Julia’s Eyes, directed by Guillem Morales, follows a woman as she investigates the mysterious death of her twin sister. Both sisters suffer from a degenerate disease that diminishes a person’s eye sight until their eventual blindness; it is in this state that the sister was thought to have taken her life, depressed and without hope, blind. The problem is that the first scene reveals to the audience that this is not the case as a stranger masked in darkness is implied to have taken part in her suicide. As Julia, the remaining sister, uncovers the events leading up to her sister’s alleged suicide, the presence of the same strange man watching from the shadows remains to haunt her, furthermore, her fear increases as her sight decreases.

The darkness of the settings, which include poorly lit basements, houses and hospitals, lends the audience a vivid experience of the anxiety and fear from losing one’s sight. Many of the scenes that will cause you to cringe involve the uneasiness from the blind character’s vulnerability, straining to see whether a distant figure is a friend or enemy, while you alone are able to view the dangers from a clearer perspective.

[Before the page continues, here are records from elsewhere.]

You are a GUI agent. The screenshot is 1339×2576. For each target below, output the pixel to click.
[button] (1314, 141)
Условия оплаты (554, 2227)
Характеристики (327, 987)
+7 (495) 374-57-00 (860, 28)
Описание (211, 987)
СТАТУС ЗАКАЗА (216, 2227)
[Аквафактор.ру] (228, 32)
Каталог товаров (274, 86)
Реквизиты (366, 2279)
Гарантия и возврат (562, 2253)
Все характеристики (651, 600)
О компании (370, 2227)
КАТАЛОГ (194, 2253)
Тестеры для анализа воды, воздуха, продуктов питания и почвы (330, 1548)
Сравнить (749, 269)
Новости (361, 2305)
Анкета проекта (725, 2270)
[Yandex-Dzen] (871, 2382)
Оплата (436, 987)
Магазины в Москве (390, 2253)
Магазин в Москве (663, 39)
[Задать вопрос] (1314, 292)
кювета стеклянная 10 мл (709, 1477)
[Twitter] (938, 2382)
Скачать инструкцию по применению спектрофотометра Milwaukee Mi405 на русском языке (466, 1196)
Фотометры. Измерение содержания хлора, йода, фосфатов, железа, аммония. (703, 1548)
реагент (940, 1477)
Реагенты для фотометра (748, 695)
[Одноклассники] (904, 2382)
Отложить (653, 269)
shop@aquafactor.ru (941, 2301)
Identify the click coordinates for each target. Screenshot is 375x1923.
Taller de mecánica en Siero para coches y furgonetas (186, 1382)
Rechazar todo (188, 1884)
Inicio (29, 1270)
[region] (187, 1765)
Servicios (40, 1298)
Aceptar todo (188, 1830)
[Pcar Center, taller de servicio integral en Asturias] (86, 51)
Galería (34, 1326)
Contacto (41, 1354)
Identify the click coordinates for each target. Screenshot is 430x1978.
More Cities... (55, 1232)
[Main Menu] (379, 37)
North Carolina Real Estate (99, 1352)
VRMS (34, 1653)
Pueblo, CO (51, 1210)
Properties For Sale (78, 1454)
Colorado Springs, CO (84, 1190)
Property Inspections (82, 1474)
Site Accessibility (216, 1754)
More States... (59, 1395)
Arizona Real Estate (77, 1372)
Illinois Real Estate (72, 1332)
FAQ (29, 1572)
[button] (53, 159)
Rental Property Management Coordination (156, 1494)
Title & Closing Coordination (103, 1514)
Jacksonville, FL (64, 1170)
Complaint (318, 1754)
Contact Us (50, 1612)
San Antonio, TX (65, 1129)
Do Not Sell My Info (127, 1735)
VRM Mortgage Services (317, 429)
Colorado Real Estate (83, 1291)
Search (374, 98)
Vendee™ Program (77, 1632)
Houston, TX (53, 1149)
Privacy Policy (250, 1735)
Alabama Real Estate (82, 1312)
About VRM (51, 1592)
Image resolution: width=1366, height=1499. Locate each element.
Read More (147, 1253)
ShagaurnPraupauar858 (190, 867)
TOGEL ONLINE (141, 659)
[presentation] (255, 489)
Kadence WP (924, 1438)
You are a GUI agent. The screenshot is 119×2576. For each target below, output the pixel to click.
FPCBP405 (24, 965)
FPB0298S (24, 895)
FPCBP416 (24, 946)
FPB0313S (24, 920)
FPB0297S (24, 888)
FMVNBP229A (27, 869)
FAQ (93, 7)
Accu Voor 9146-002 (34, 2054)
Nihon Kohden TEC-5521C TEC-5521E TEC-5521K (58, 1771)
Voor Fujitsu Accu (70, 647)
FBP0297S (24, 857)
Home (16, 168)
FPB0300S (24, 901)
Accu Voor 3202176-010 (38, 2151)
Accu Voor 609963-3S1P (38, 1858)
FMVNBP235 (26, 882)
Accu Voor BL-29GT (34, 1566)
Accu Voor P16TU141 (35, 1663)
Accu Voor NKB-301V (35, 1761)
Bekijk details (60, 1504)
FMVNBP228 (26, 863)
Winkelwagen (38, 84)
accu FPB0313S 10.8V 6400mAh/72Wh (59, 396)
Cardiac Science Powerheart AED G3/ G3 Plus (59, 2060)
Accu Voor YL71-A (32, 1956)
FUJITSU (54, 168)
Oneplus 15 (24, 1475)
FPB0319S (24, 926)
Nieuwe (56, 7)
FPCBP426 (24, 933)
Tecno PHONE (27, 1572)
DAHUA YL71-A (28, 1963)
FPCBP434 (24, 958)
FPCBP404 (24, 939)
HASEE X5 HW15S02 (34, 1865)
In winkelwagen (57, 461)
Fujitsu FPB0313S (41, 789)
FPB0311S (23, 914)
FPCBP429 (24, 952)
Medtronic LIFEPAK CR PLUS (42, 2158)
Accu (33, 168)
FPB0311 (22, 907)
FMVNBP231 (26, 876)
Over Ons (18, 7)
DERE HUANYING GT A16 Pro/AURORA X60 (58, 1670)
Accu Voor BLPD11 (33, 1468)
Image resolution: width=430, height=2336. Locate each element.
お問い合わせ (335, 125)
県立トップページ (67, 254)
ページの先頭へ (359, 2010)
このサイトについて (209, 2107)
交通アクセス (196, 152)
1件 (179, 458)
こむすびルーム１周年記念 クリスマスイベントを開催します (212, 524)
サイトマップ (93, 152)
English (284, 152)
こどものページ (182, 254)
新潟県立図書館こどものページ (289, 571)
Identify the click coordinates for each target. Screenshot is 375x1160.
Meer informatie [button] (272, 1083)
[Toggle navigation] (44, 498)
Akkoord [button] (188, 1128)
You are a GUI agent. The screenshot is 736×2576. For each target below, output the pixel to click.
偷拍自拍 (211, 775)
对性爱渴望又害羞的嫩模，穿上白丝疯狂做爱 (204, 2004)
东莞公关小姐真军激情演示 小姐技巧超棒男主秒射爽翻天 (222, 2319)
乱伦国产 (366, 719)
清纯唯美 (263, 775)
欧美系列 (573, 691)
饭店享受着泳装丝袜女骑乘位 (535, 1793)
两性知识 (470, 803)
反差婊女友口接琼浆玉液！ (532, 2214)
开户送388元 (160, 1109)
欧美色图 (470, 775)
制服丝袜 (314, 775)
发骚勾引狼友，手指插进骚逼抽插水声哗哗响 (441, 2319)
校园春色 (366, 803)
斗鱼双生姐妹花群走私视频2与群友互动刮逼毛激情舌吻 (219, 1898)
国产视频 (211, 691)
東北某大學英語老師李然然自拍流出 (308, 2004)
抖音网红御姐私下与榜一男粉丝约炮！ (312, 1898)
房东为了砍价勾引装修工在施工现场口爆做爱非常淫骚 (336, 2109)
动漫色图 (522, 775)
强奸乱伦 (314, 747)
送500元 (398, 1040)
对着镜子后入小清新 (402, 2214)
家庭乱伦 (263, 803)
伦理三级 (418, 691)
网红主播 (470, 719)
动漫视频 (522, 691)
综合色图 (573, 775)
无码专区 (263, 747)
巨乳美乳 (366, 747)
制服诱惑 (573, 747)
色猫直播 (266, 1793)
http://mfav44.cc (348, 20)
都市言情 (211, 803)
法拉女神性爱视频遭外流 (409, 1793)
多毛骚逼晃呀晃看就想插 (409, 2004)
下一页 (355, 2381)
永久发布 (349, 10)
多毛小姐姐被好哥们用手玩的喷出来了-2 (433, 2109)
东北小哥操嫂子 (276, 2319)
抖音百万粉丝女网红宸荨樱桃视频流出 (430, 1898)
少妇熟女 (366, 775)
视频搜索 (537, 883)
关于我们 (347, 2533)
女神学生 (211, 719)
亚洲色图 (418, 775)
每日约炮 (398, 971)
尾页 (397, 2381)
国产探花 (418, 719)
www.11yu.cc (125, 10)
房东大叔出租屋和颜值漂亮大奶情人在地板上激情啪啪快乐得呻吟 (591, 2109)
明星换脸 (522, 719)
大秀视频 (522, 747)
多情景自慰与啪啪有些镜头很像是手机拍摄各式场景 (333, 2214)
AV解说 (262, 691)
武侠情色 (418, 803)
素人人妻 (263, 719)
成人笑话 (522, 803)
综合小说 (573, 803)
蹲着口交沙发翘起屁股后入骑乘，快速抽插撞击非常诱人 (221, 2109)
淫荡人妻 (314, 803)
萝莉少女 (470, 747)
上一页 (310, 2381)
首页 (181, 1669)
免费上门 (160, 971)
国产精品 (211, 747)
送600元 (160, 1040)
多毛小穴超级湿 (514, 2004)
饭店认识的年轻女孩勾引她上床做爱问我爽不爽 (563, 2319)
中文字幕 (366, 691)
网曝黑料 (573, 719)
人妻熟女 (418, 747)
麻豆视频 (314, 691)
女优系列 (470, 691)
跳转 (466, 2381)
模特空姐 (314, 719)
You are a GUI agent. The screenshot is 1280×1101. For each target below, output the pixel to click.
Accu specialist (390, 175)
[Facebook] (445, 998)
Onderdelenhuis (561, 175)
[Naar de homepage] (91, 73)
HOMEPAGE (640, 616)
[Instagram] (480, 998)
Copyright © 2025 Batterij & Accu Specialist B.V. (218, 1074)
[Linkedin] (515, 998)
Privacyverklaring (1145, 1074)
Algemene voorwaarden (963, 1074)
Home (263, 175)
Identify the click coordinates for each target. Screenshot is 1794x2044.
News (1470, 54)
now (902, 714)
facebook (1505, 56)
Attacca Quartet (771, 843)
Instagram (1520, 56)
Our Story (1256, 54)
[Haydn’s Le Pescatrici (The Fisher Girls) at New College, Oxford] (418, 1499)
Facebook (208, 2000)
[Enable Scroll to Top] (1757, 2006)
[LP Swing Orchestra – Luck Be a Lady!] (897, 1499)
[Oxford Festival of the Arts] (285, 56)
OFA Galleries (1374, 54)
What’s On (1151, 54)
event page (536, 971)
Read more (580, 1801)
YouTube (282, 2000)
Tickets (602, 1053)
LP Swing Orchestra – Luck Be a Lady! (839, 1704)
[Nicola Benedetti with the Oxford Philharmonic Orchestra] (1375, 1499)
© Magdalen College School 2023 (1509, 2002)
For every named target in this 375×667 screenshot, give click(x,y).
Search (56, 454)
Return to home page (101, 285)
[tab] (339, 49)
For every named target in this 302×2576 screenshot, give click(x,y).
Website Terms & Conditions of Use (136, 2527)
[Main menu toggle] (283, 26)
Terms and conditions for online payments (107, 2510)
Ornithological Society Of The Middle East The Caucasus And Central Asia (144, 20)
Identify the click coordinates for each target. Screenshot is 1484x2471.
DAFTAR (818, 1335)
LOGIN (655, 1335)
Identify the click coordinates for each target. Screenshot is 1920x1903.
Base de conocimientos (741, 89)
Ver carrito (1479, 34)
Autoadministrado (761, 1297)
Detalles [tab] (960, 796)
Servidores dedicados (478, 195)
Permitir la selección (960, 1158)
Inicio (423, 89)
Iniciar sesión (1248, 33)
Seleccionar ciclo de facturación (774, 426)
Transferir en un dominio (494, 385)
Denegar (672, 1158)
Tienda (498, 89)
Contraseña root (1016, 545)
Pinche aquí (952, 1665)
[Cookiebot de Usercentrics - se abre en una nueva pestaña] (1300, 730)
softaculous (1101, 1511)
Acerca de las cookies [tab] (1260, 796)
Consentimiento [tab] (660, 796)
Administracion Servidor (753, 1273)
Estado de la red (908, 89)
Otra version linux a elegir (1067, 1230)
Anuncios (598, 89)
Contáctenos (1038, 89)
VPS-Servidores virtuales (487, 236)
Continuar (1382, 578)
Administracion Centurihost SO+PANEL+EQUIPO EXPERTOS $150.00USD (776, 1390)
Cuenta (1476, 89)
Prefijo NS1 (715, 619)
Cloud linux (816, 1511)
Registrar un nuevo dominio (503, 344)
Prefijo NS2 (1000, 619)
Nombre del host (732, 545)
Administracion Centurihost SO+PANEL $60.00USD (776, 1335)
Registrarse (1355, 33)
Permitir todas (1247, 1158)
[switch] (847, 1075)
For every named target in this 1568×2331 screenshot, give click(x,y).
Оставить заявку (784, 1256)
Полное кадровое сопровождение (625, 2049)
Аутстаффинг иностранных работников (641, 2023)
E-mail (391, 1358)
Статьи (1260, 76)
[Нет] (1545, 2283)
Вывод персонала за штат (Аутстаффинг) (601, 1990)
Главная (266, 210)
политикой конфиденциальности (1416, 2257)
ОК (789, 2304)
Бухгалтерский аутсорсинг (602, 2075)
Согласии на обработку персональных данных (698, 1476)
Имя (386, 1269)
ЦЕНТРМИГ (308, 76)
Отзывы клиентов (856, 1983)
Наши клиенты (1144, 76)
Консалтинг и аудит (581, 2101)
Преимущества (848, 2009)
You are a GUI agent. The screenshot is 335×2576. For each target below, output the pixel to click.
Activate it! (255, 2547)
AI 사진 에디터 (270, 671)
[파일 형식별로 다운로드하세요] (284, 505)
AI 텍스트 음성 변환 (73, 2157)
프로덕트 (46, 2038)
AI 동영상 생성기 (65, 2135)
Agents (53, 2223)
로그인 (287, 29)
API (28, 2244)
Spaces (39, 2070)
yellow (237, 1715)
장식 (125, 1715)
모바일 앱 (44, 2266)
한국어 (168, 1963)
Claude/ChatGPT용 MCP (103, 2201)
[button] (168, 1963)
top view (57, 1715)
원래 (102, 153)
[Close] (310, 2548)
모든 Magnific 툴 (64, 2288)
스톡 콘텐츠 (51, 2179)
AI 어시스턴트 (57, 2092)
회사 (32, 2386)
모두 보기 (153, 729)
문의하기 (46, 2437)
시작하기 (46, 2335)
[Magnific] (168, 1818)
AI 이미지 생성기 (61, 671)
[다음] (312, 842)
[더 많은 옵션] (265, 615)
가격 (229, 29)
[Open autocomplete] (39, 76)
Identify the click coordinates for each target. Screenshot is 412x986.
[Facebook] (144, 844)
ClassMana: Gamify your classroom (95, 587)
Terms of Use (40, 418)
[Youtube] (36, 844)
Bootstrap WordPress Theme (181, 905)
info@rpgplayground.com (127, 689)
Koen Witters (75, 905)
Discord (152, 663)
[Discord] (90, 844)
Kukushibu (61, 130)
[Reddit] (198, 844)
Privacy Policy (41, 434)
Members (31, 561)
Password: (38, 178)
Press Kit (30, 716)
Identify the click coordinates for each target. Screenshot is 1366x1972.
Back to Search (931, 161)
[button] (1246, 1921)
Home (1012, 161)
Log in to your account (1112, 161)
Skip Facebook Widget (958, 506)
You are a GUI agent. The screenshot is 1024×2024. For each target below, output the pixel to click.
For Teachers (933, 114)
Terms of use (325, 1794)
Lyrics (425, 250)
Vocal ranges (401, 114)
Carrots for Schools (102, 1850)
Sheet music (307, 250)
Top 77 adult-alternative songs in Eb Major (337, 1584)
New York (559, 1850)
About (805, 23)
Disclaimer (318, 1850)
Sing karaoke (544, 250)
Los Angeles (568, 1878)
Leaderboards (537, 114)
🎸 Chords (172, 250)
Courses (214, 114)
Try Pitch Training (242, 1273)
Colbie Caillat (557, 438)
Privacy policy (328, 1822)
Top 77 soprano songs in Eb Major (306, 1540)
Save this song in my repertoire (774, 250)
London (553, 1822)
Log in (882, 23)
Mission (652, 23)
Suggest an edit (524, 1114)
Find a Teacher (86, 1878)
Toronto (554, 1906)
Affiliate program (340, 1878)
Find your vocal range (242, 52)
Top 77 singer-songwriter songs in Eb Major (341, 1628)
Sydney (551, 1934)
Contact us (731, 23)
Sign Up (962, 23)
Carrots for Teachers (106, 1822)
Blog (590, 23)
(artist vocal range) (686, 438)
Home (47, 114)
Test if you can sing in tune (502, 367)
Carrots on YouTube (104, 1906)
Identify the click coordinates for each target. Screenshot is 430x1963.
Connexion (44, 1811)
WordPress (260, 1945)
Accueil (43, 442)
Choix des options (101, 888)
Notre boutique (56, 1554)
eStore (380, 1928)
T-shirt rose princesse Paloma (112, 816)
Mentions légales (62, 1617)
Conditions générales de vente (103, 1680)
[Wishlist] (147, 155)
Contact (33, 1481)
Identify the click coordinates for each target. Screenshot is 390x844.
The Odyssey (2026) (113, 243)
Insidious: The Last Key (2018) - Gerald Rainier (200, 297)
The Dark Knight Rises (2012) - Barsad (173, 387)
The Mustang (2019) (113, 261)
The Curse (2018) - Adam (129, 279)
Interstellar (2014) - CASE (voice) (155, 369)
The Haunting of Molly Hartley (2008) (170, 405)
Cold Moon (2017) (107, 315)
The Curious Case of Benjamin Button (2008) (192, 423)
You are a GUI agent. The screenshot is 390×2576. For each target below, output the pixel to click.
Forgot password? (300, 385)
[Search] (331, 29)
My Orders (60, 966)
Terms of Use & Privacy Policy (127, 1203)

Tension is created by the positioning of the camera, often revealing the mysterious man’s own perspective of his victim’s moments before their death. The protagonist’s own disorientation from her loss of sight is imitated by the darkening shadows around the camera’s angles, limiting the audience’s peripheral vision while also dulling the scene’s details. Indeed, one of the most intense scenes of the film displays a complete black screen as the audience is forced to rely on their other senses as Julia must do, while the loss of the vision also focuses the attention to her heavy breathing and sounds her pursuer makes.

Each piece of evidence Julia finds further complicates her sister’s death instead of clearing it, but also allows the audience’s imagination to jump between possible suspects, never quite knowing with a certainty how things will end. The plot of the film allows the story to be delivered at a rapid pace, and keeps the audience in anticipation for the next scene until the very end.

Julia’s Eyes is one of the best horror films I’ve seen in a long time, and embodies its genre’s stylistic use of suspense and uneasiness to frighten its audience.